Still on the issue of hair politics artist Sonya Clark writes a short contribution on her Hair Craft Project – currently on view at Boston’s Museum of Fine Arts – that engaged hairdressers across the world to style her own hair in various fashions to then transfer the design to a canvas stitched with silk thread.

Hair Craft Project hairstyles
Sonya Clark – Hair Craft Project hairstyles

The artist describes the project as a diasporic practice of heritage preservation that becomes individualized as the hairdresser “maps a head with a comb” (91). The project puts Clarke in dialogue with the contributors to the issue who write about hair-styling, the abovementioned Gill and Bill Gaskin, stressing how important hair politics is to the articulation of black identity through ornamentation and embellishment.

Hair Craft Project canvases
Sonya Clark – Hair Craft Project canvases

A’Lelia Bundles’ article focuses, instead, on her great-grandmother A’Lelia Walker, heiress to Madame C.J. Walker’s hairdressing company, with an account of the woman’s place in the glamorous African American life in 1920s New York. Bundles celebrates A’Lelia as the personification of “the spirit and flamboyance of the Harlem Renaissance” (104), copying quotes from poets and some of the world’s most prominent newspapers about Walker’s fabulous fashion sense. The article introduces us to a world of “brocaded metallic gowns”, “Russian court costumes”, feathered turbans, Egyptian headpieces, and the fabulous ensembles of Mae Walker and her bridesmaids, designed, among others, by Mildred Blount who would later create hats for Gone with the Wind. Referencing Walker’s interest and patronage of modernist architects, which she hired to build her New York homes, Bundles see her great grandmother’s fashion sense as part of a disrupting aesthetic vision that the woman put at the service of the budding community of black artists of the 1920s and 30s.

 

I enjoyed reading this issue and will definitely cite it in my research. It is an essential source for black fashion studies that convincingly stresses the political power of sartorialism to articulate self-assertion, self-love, and respect against white paradigms of beauty and ornamentation. Yet, I wish the authors had engaged more extensively with the “black” element of the analysis.
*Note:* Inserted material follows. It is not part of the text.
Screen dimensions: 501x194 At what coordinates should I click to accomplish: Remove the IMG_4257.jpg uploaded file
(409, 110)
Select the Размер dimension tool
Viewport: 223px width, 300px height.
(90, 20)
Since black is here, convincingly, equated with the Afro-diasporic universe, I would have loved to read analyses of black fashion and beauty politics in Brazil, North Africa, and other major sites of Afro-diasporic culture. Although Africa figures in Lewis’ and Ford’s contributions, and Haiti is the concern of T. Lewis and Pringle, these mentions barely extend the reach of black fashion studies to the black realities outside of the US,  which remains the dominant framework of reference of the discipline and authors involved. But what would happen if we started from the margins of the diaspora, looking at how fashion and style are articulated away from the runaway and the major actors of industry (the US, but also South Africa, Ghana, and Nigeria, for example)? What if we looked at black fashion in countries where fashion is not even a national industry but more of an emerging sector, if not a neighborly, community-oriented endeavor? I hope this special issue of NKA will prompt more scholar to explore how a focus on the margins of the diaspora can enrich our understanding of the black beauty aesthetic.